Please check your mtu on red. (This value is can set via DHCP by the ISP)

No MTU problem as far as I know, every interface has a MTU of 1500 and ping -D -s 1472 <IP on the Internet> works everywhere on my network both with and without the --clamp-mss-to-pmtu rule. The only difference being that with this rule I get 1/3 of the throughput when going through the NAT.
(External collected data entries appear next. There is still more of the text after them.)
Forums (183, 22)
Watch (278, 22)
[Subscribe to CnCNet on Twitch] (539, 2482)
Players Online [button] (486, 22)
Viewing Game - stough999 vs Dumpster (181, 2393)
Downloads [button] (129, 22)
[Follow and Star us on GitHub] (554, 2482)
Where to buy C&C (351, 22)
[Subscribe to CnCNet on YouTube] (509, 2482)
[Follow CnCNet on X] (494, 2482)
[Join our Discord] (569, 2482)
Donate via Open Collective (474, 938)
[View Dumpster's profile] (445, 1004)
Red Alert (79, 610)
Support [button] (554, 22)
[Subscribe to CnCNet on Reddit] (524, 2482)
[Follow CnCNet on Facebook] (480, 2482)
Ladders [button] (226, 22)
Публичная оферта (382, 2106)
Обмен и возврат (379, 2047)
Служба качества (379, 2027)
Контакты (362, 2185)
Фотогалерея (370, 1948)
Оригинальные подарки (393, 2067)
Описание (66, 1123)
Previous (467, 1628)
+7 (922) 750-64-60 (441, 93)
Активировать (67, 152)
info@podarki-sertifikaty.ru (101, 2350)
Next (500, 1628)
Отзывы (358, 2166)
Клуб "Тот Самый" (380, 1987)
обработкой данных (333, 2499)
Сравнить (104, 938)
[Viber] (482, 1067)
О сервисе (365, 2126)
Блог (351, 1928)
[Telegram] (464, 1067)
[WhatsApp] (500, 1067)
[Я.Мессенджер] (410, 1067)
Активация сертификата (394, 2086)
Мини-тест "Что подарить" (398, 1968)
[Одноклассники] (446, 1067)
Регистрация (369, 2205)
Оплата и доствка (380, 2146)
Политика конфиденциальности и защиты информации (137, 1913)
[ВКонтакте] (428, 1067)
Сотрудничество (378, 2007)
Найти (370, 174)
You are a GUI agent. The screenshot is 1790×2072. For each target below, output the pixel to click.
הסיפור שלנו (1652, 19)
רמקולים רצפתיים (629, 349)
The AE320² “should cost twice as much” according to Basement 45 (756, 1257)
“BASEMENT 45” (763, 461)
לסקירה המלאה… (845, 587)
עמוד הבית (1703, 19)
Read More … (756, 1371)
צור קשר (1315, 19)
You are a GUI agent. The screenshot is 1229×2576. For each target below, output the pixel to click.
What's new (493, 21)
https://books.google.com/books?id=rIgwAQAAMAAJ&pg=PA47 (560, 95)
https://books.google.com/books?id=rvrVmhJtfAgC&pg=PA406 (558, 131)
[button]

That is strange because the --clamp-mss-to-pmtu should only set the Maximum Segment Size for tcp connections to the “Path Maximum Transmission Units - 40 Bytes (Size of the TCP headers)” which should be the optimal value.

Can you run tcpdump and check how large the packets of a download are with and without the rule?

You are right, capturing packets revealed something:

  • With --clamp-mss-to-pmtu TCP MSS is 536 bytes
  • Without --clamp-mss-to-pmtu TCP MSS is 1460 bytes

Who set the PMTU to 576? If red and green has mtu/mru 1500 it should be 1500.

I don’t know where it comes from, not from me at least.

My larger point being that --clamp-mss-to-pmtu feels like a hack with hard to diagnose side effects and thus should probably be enabled only when behind an ISP messing with ICMP.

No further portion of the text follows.